While campaigning, Alexandria candidates seem to concentrate on three types of forums:

* First, the candidates' nights, mass gatherings of candidates with from 20 to several hundred voters in attendance. "These events give us a great deal of needed exposure," said Democratic council candidate Lionel R. Hope. In a church basement in Del Ray last week, the local citizens association held such an event and more than 200 people and all 16 candidates showed up.

* Then the "coffees." In candidates lingo, these are small gatherings in people's homes for a handful of their friends to meet a candidate. Coffee is optional and is more often than not replaced by Chablis, say candidates. But the food and drink is more for the voters than the candidates. "Cookies don't vote," said current Vice Mayor Robert L. Calhoun, the Republican candidate for mayor. "While you're busy eating, someone may walk out the door." Calhoun said he generally doesn't eat at these functions and normally loses 10 to 15 pounds on the campaign trail.

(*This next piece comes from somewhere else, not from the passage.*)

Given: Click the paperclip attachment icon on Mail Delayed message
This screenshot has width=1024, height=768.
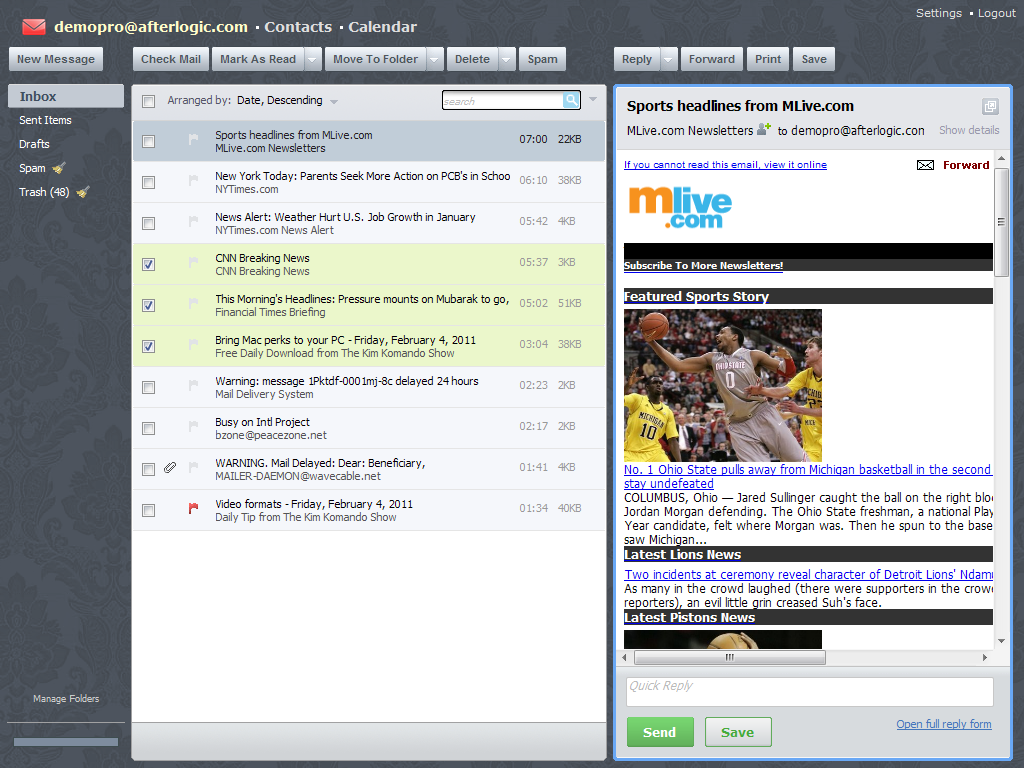Looking at the screenshot, I should 170,468.
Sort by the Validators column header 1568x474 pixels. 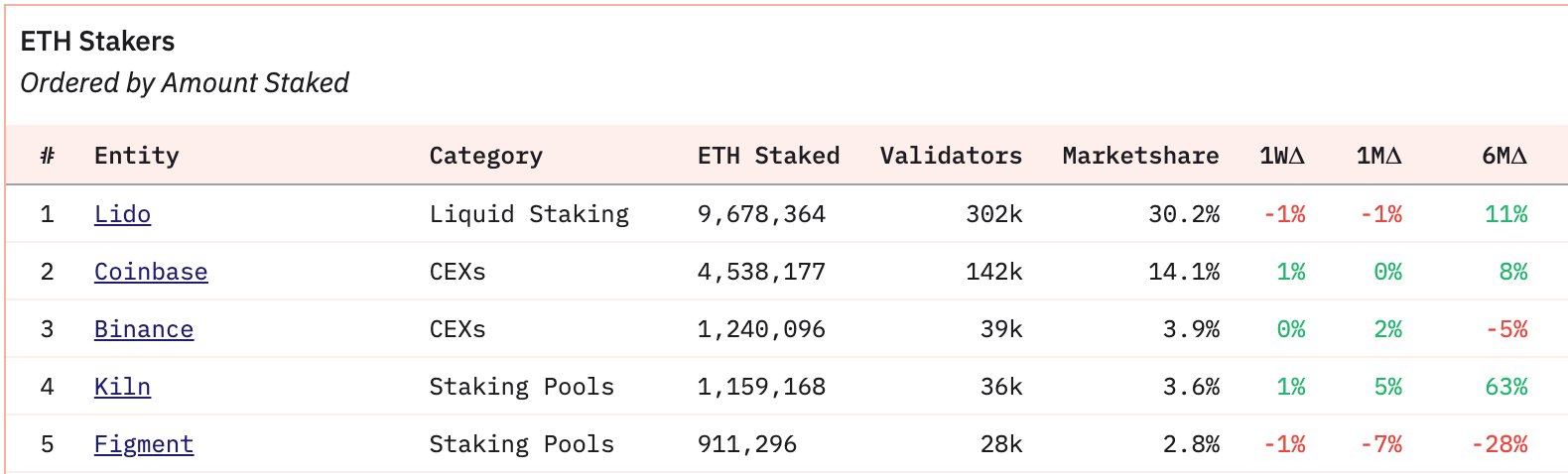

* And then the door-to-door canvassing, to drop off brochures and answer questions. "People ask questions about anything from boats to taxes," said Republican council candidate William M. Glasgow Jr.

Campaign styles are as varied as the candidates' positions on taxes and housing.

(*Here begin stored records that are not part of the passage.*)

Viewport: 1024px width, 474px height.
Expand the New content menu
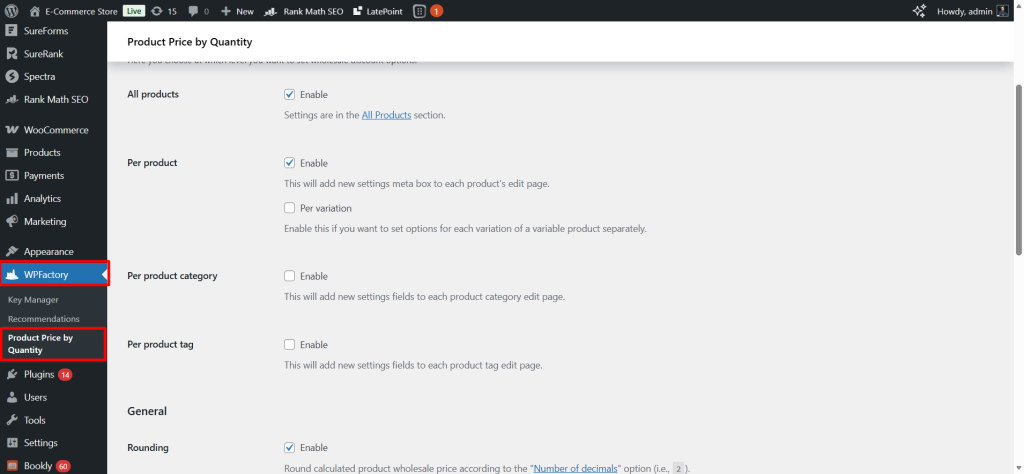[237, 11]
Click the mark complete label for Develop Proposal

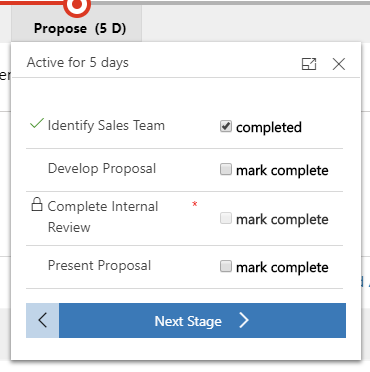click(282, 171)
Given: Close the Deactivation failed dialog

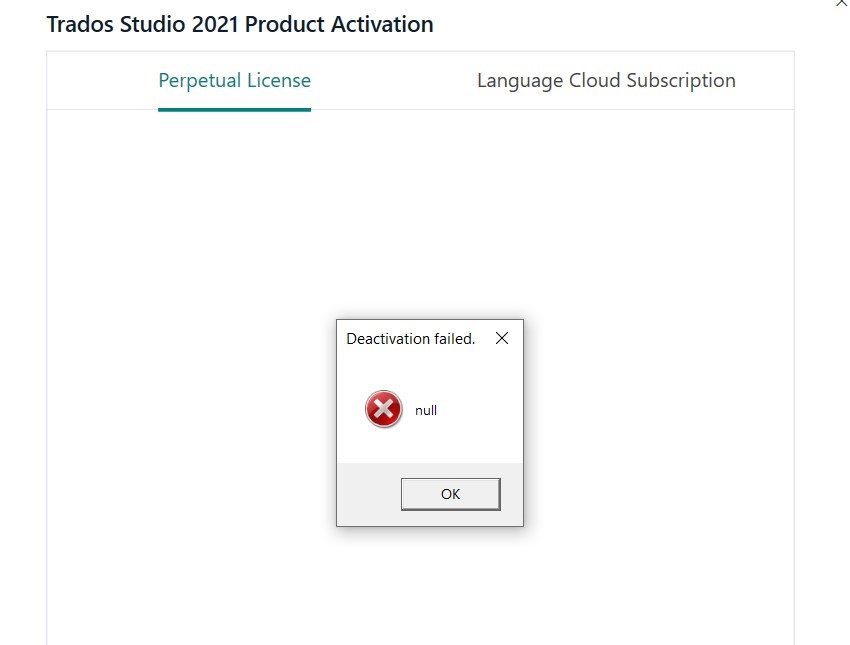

"I prefer the more compact meetings where you can actually talk to people in a room environment--maybe 25 to 35 people," said Beatley. "I think a candidates' meeting can be rather combative and is not as good in bringing out the individual."

Moran, who prefers door-to-door and telephone campaigning, said he thinks most "coffees" are "a waste of time. Twelve people usually show up," he said. "Ten people you know and then two who are married to them."

And Casey says he doesn't put stock in door-to-door efforts. "The Republicans try to canvass the whole city and it doesn't do them that much good," he said.

But the Republican candidates, who have been meeting as a group twice weekly to canvass different neighborhoods, disagree.

"The grass-roots, door-to-door campaign is the foundation of everything we do," said Gail Blachly, press secretary for the Republican joint campaign. "We're kind of like Avis: We're the smaller party so we try harder. Often, if you meet the candidate, you'll vote for him."

Most candidates expect a good turnout May 4, perhaps larger than the 16,925 people who voted in 1979. "The best feeling in the world comes on the Monday before election when you suddenly realize that there is nothing you can do and just sit back and wait for it," said Casey.

Gardener probably would agree. "I don't like campaigning," he said. "I'd rather be doing the job."